I wondered sometimes if the ghosts of those who fought and died there were among us, looking at us with curiosity and listening to Ed as he pointed out from where regiments had attacked or the more intimate stories of lookout soldiers from opposing sides forming friendships on the fields they surveyed. Maybe they silently walked beside our horses, enjoying the same tranquility that we were and proud that we remembered their sacrifice. Perhaps they reached out and tried to touch us, feeling only air as we passed through them. And some of Tania's twitches were not the result of flies, but of ghostly fingers brushing against her skin.
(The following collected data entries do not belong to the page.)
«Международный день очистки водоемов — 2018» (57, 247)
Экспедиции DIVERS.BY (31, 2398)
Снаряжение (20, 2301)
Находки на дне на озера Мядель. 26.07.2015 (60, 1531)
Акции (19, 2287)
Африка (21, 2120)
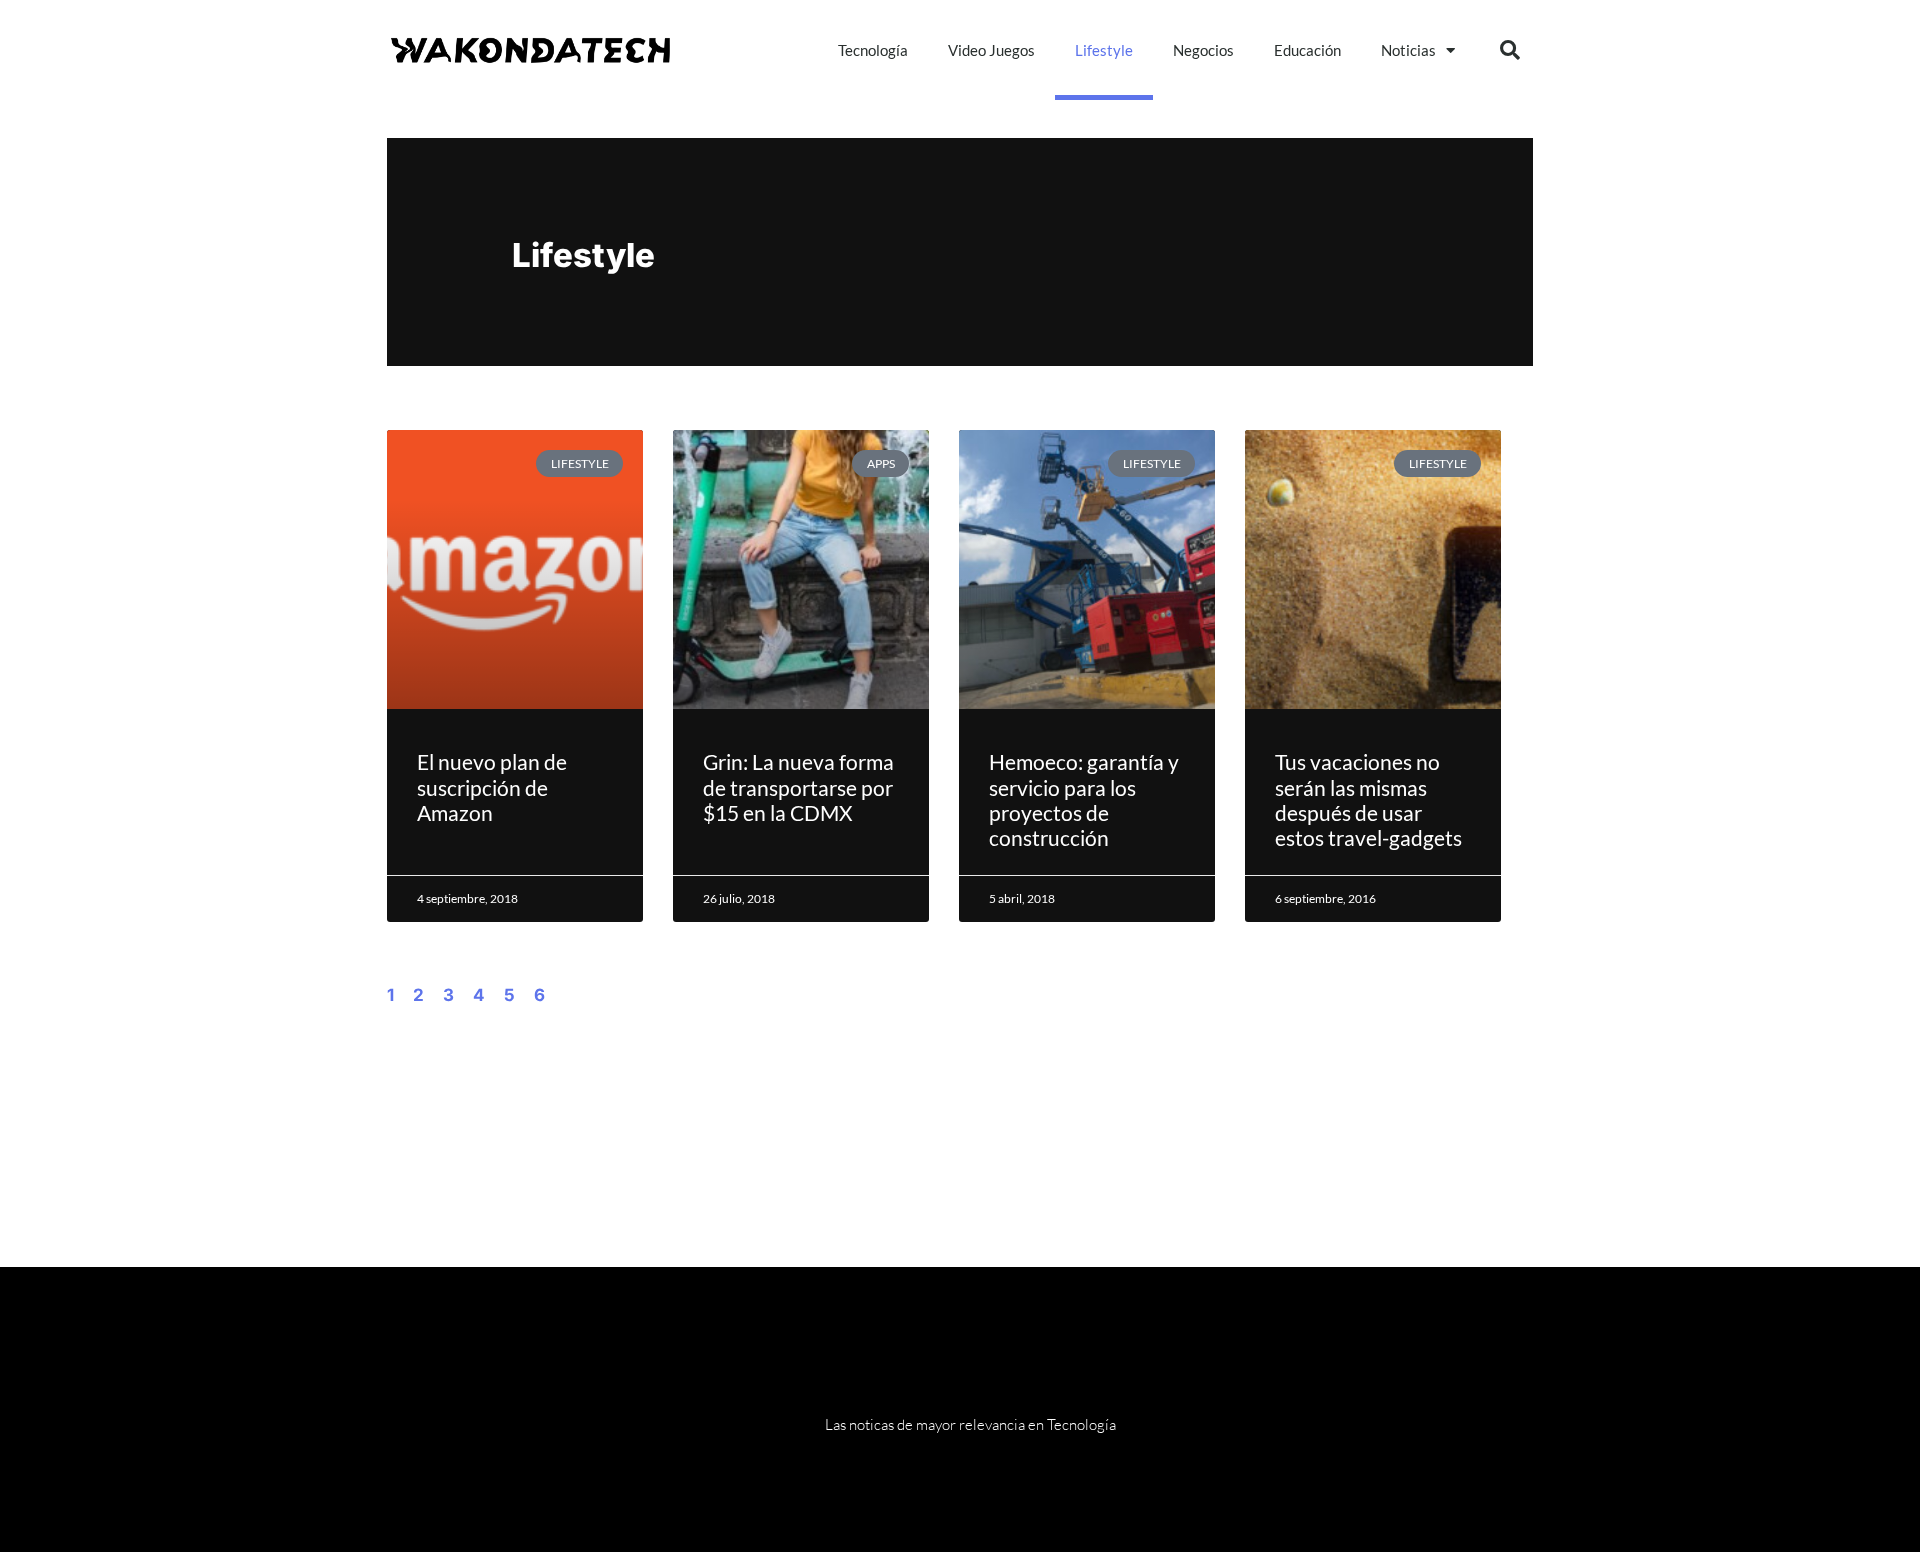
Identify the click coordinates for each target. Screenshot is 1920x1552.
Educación (1307, 50)
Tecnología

As I looked across the landscape, right in the middle of where our country fought itself to gain freedom and opportunity for all, I resisted the urge to gallop across the fields, hanging on for dear life, wind through my hair and stinging my eyes, filling my lungs and caressing my forehead. The beating of hooves as fast as the beating of my heart, feeling the land underneath me instead of being separated from it by pavement and tires. Going off-road, in the way it was originally intended. Experiencing freedom in one of the very places that helped birth it and shredding boundaries. Being so alive that fear and doubt seem impossible, almost laughable. And having possibility within my grasp, riding alongside me and sharing my triumph, both of us gut laughing at the sheer wonder of life as we part through the vast fields of opportunity that seem to stretch forever.

Ironic that it took someone who is legally blind to enable me to see that so much more clearly. To see that even though you may have limitations, you can find a way around them. But you are the one that has to find the way and carve out that path that is custom made just for you. And then, it's just a matter of remembering your foot placement.